Leave out the pictures, and quote exactly the lines running from the one with "Viewport: 500px width, 372px height." through the last line of the entries below.

※ ※ ※

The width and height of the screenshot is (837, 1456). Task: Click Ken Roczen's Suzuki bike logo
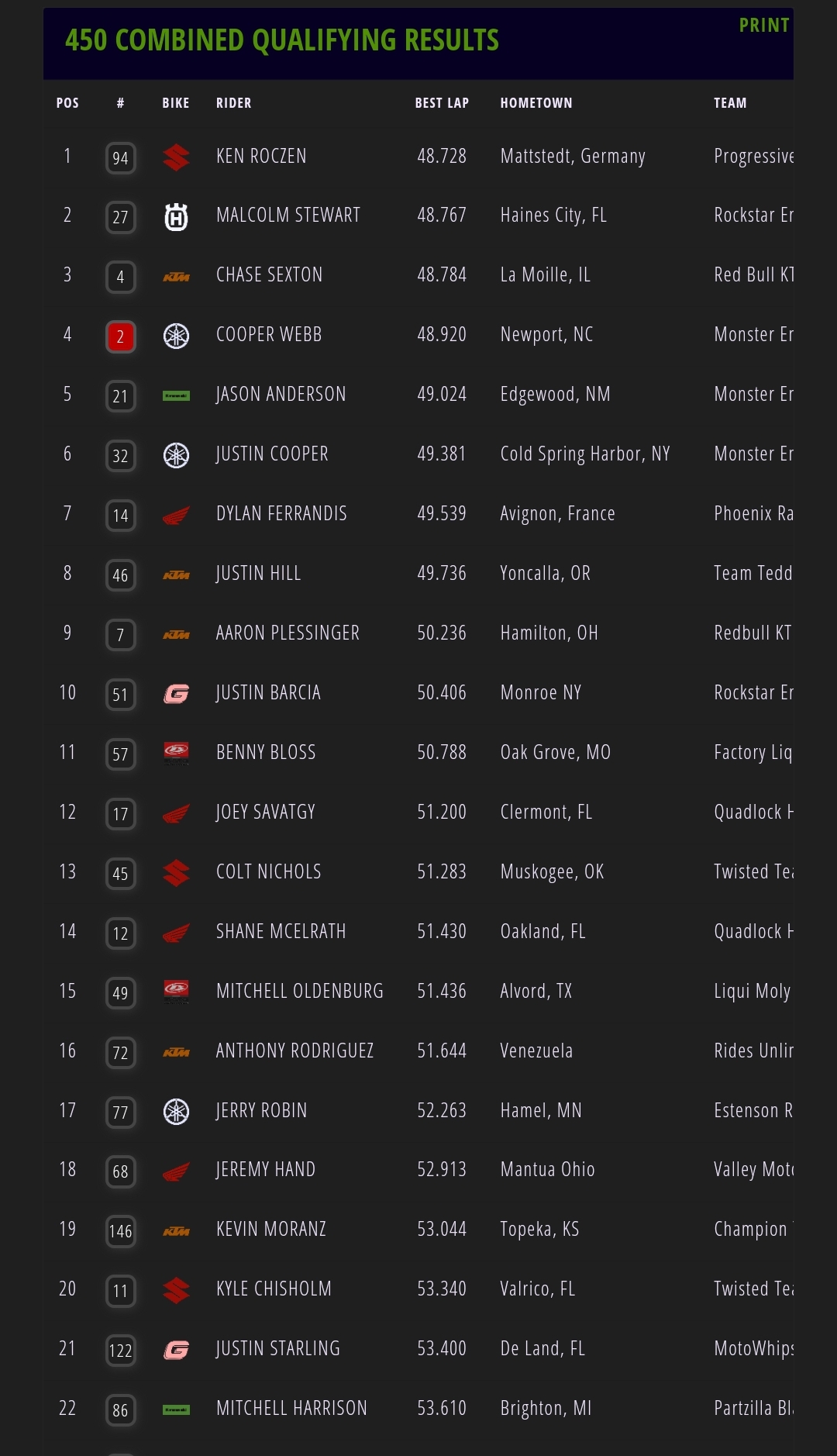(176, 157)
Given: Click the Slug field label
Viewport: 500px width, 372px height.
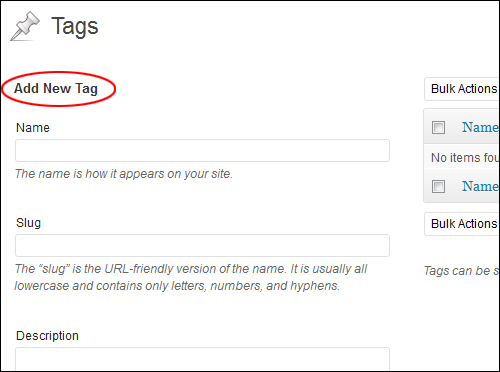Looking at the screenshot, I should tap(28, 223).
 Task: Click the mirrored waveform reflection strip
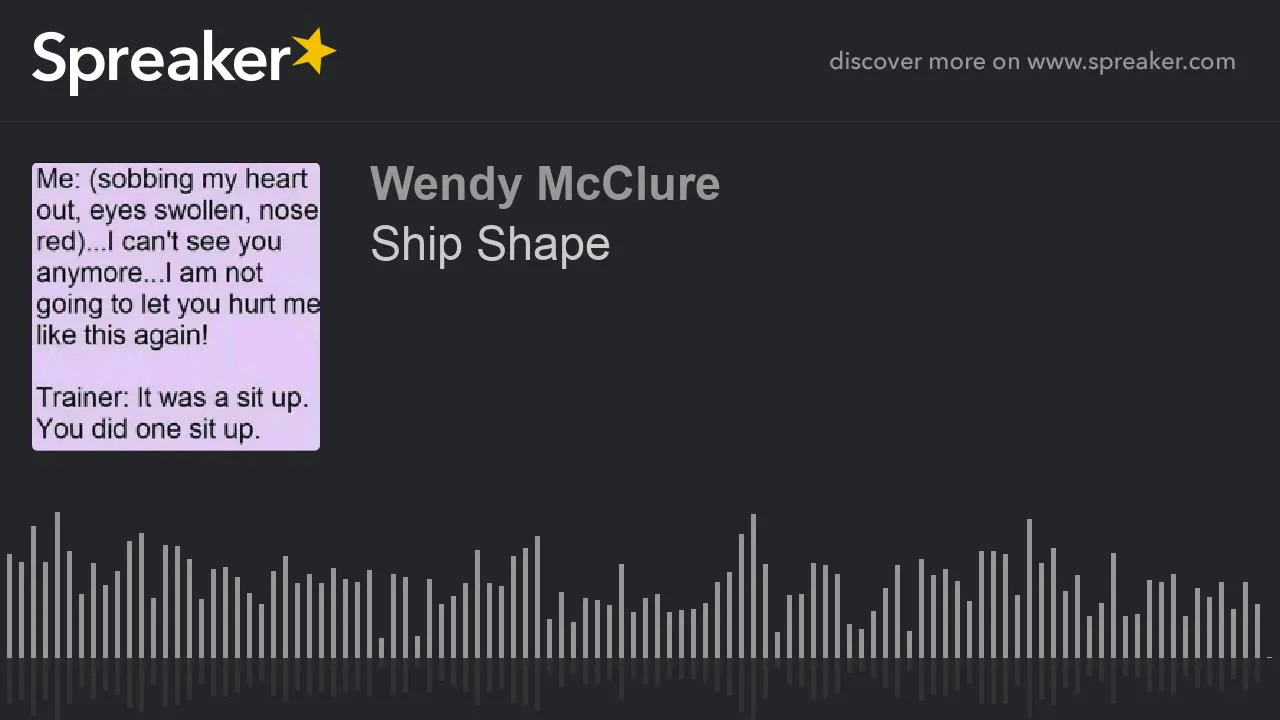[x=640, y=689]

※ ※ ※

▶ Response area:
Viewport: 500px width, 372px height.
Looking at the screenshot, I should tap(28, 223).
 Task: Click the mirrored waveform reflection strip
[x=640, y=689]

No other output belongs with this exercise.